Nike's pull away from wearable tech might be good for field
Plenty of technology companies are pouring into the wearables market, seeing the success of fitness trackers as an early indication that folks will be equally as excited by smart watches, glasses, jewelry, clothing and, well, smart everything.
But one of the first companies to crack the space may be pulling out. As first reported by CNET, when it comes to wearables, Nike may be saying, "Just don't."
In a report Friday, the technology site said that the fitness firm has laid off a number of employees in the division responsible for its FuelBand, a wristband that the company first released in 2012 that allows users to track aspects of their fitness such as the number of steps they take. According to the CNET report, Nike has decided to focus its efforts on building software for fitness trackers rather than the hardware -- a move that could eventually spell the end of the FuelBand altogether.

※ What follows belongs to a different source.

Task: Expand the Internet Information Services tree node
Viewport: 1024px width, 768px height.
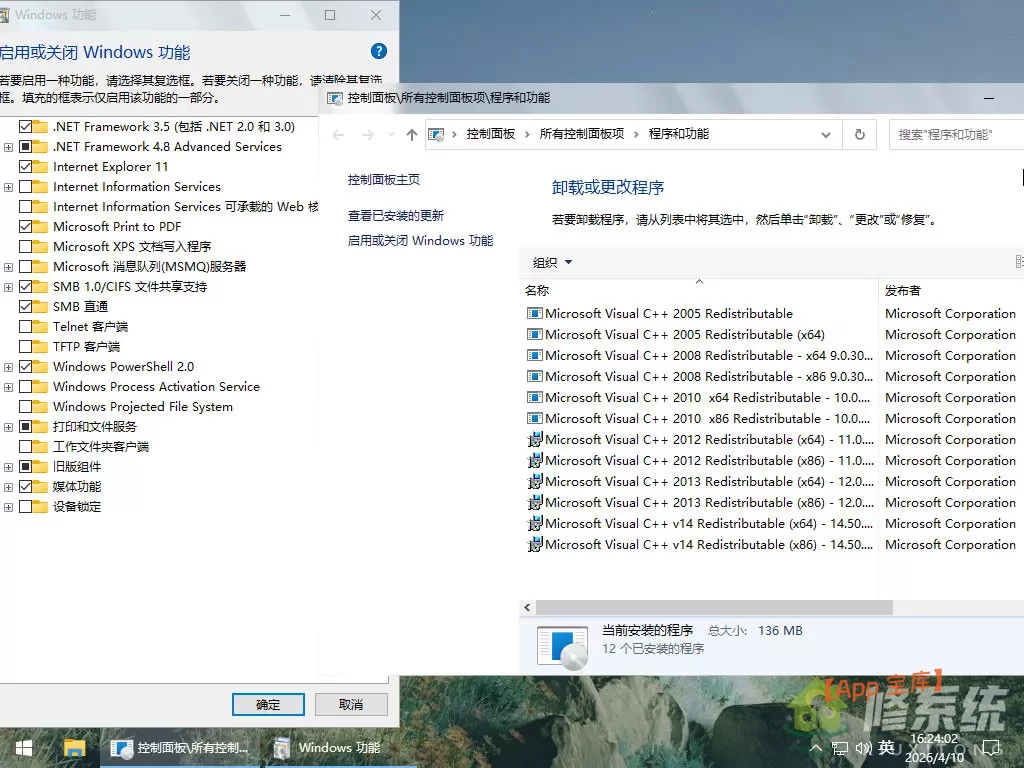Action: tap(9, 187)
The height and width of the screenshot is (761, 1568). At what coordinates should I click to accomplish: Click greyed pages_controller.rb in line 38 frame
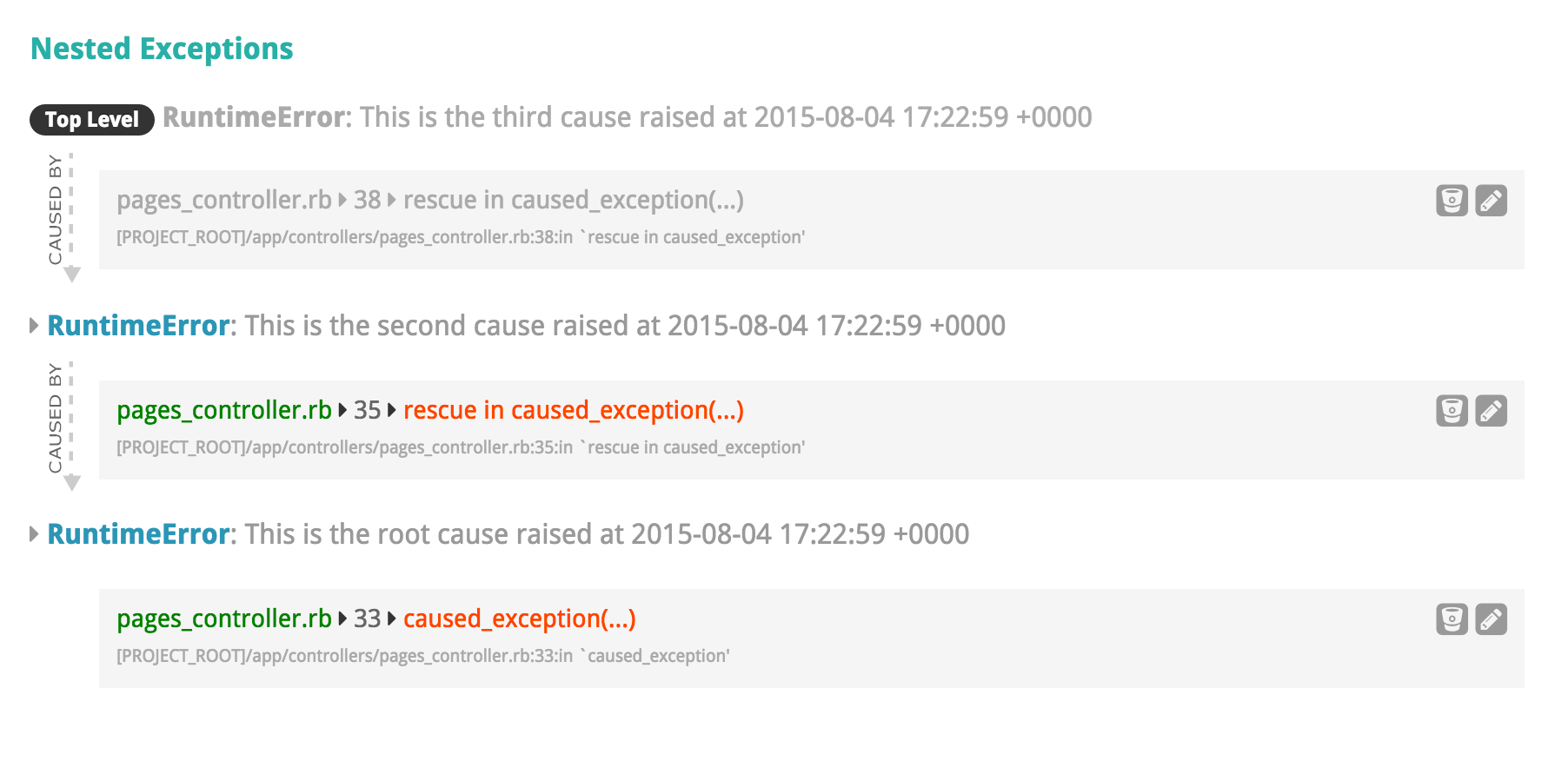click(x=224, y=200)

Nike did not respond to a request for comment, but told Re/Code that it is still planning to improve the company's FuelBand app and will sell and support the current version of the product, the Nike+FuelBandSE, for the "foreseeable future."

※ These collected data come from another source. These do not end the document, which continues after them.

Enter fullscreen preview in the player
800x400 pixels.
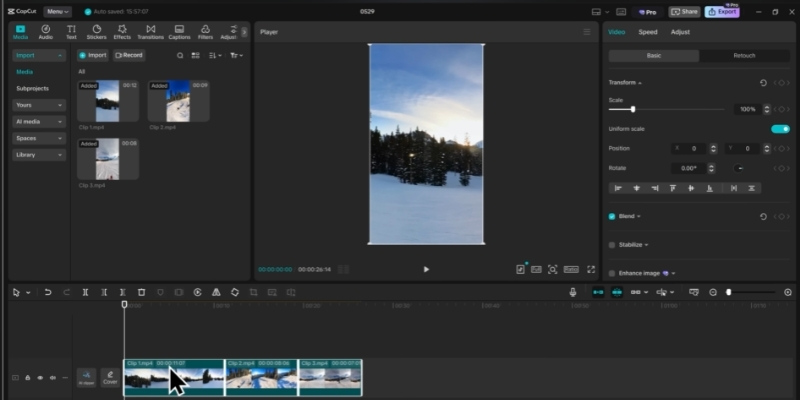pos(590,269)
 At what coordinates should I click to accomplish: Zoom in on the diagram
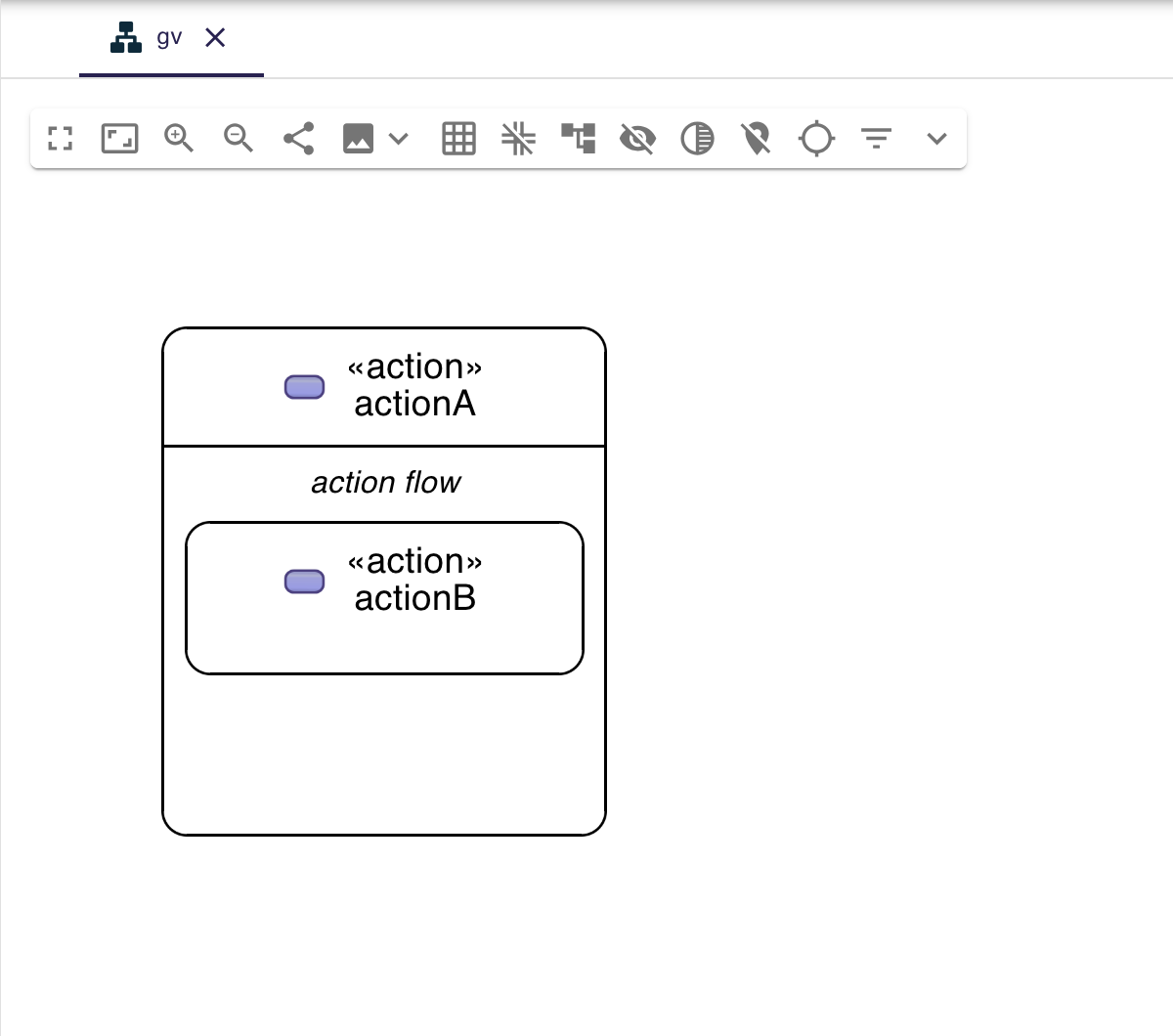point(179,139)
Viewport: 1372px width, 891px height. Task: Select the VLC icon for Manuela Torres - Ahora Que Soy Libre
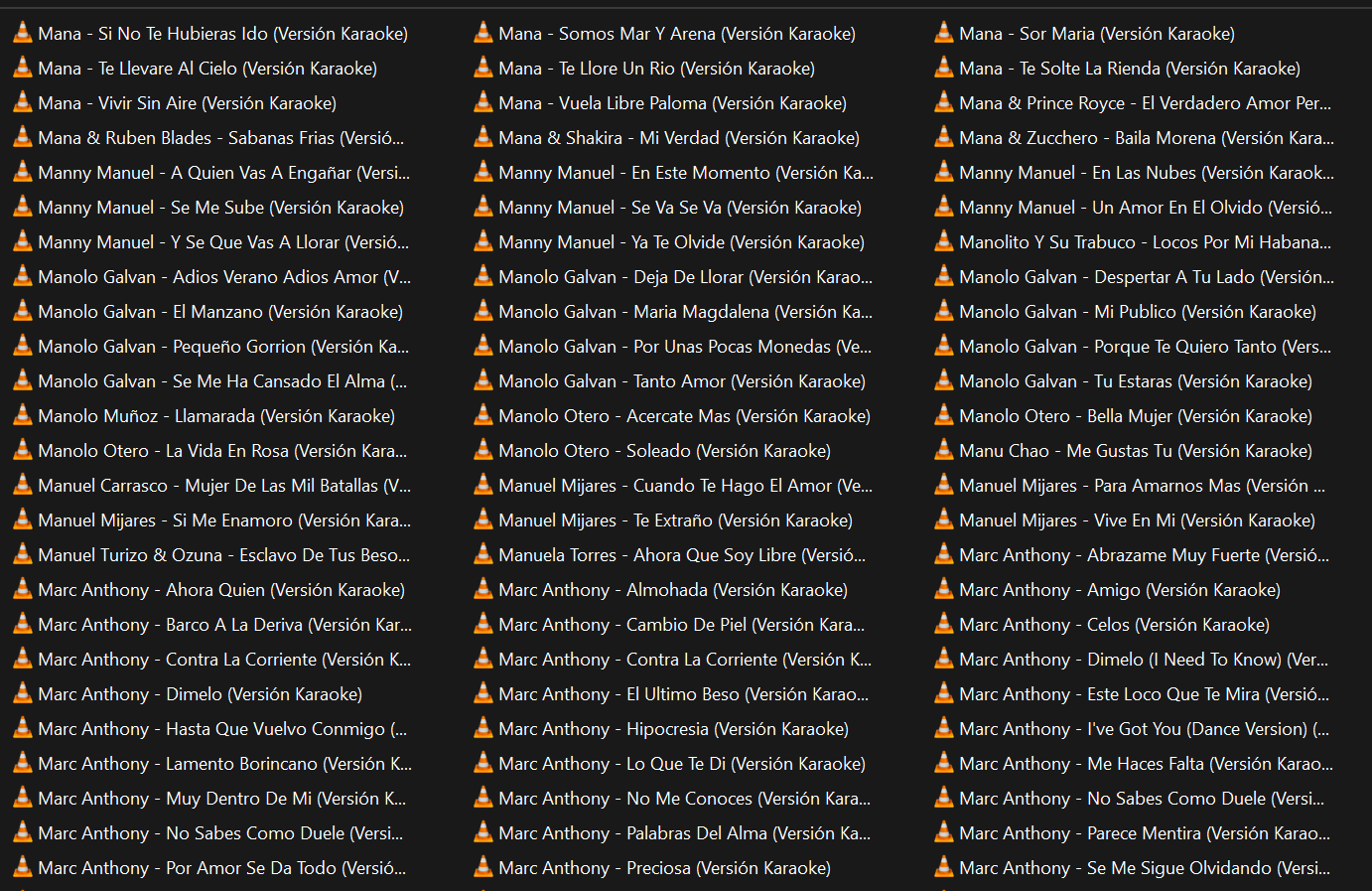coord(482,555)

But getting out of the wearable hardware game makes a lot of sense for Nike, which has all but perfected the process of manufacturing clothing but isn't exactly an expert in tech hardware. Building out its software gives Nike the opportunity to partner with an increasing number of companies that are said to be jumping into the hardware space.
The most promising of those expected companies is, without a doubt, Apple.

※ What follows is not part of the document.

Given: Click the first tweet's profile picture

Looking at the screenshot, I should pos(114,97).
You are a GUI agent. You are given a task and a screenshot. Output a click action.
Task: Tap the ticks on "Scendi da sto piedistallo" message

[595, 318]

Apple chief executive Tim Cook is a member of Nike's board and a FuelBand user himself, having donned the gadget at the All Things D tech conference last year. At the same conference, Cook said that Apple has found the wrist to be an "interesting" place for wearables, setting off a wave of speculation that the company really is planning to build an "iWatch."
A Nike-Apple partnership that builds on the one the firms already have -- Nike+ iPod is already a default service built into iOS devices -- would make a lot of sense for both companies if those rumored plans come to fruition.
Rather than see this as a death knell for the wearables market, it may actually be a sign that the industry is growing up and moving beyond fitness.
Fitness is arguably the most obvious application for wearables, but tech has a tendency to move away from single-use devices and onto gadgets that can do everything. We're already seeing that happening with early attempts at wearables, Samsung's line of smartwatches and Google Glass. Sure, these gadgets are still being met with skepticism, but that's mostly because they're still a little clunky.
If Nike can get out of the hardware-design game and focus on making apps that make wearables worth wearing, it would be a smart move for it and for the tech industry.